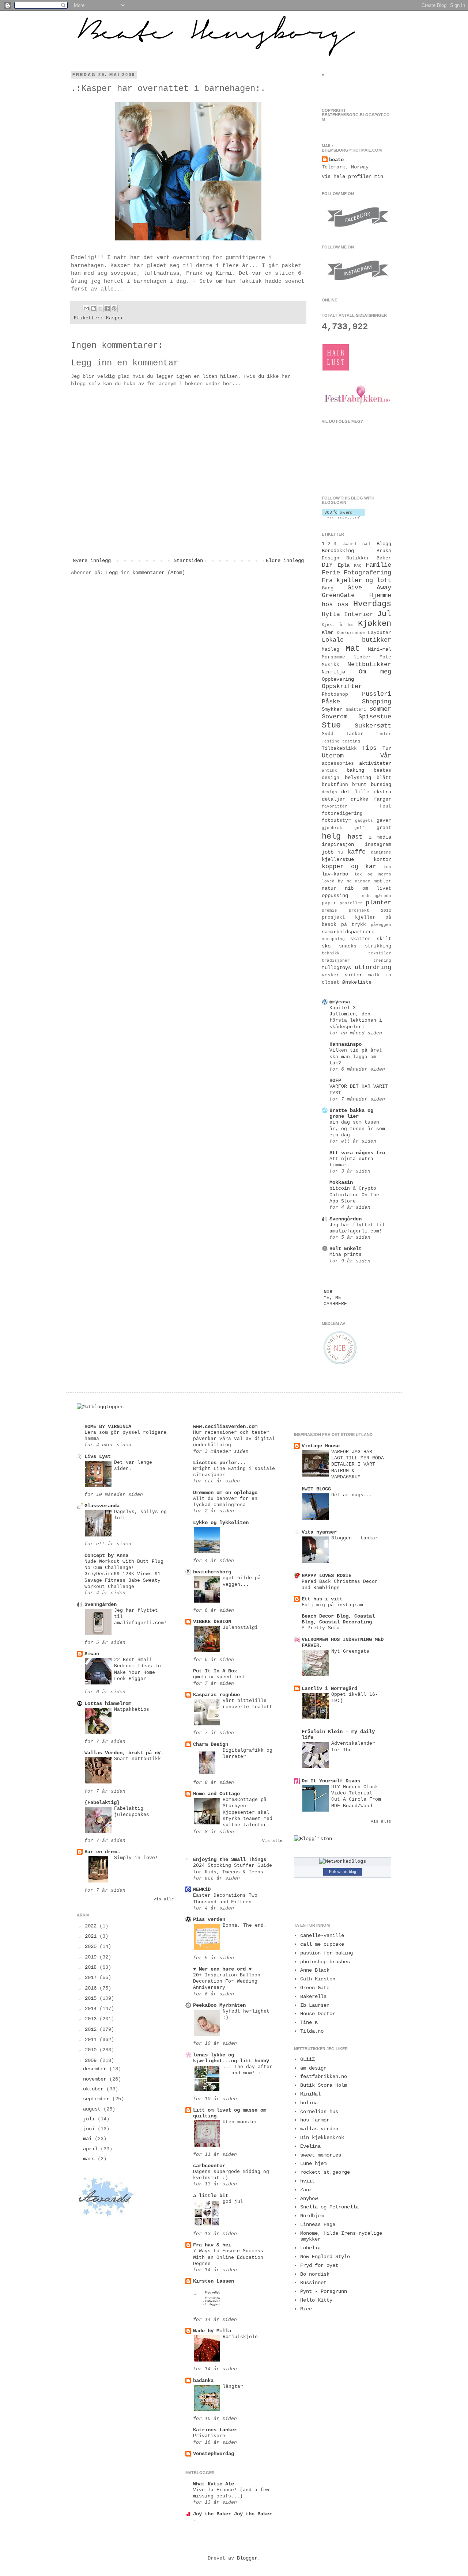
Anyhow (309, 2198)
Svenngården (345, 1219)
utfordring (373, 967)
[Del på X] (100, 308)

--

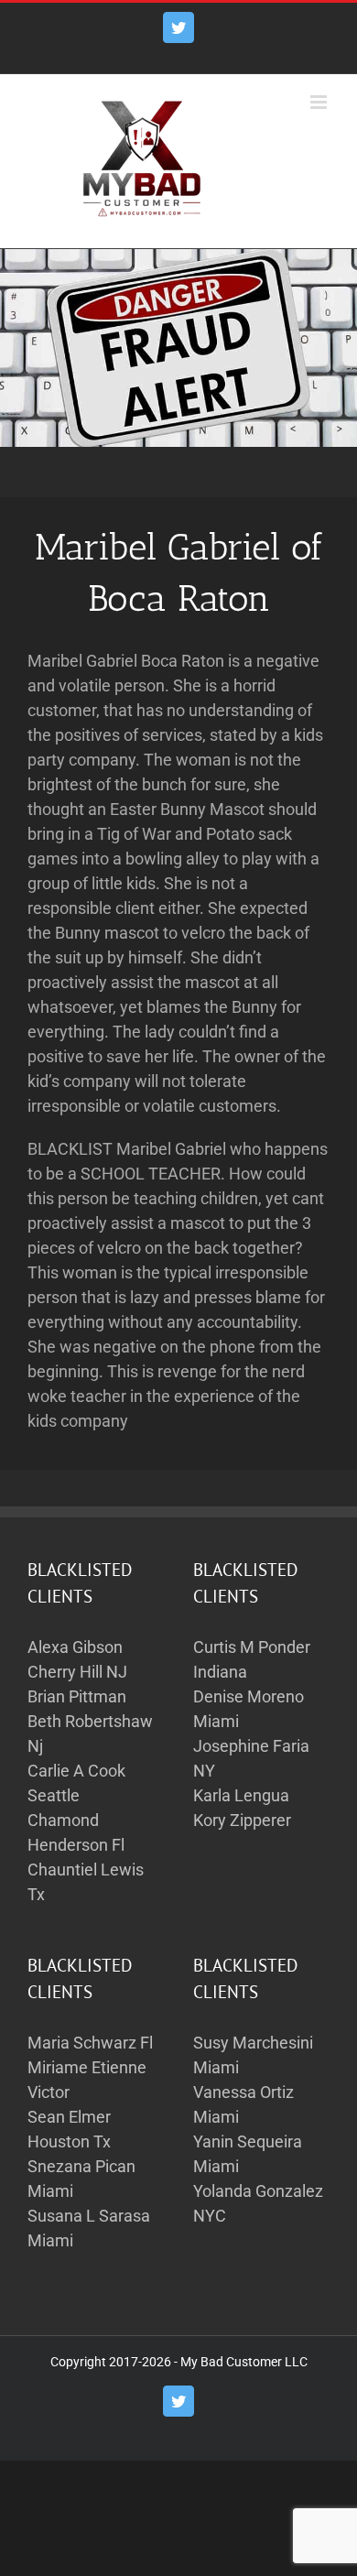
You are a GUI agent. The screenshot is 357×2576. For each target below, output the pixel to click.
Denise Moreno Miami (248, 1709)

Directions for this task -
Starting at the line that has "You are a GUI" and ending at the line that has "Denise Moreno Miami (248, 1709)", please write out the lines above exactly, leaving out all others.

Result below -
You are a GUI agent. The screenshot is 357×2576. For each target below, output the pixel to click.
Denise Moreno Miami (248, 1709)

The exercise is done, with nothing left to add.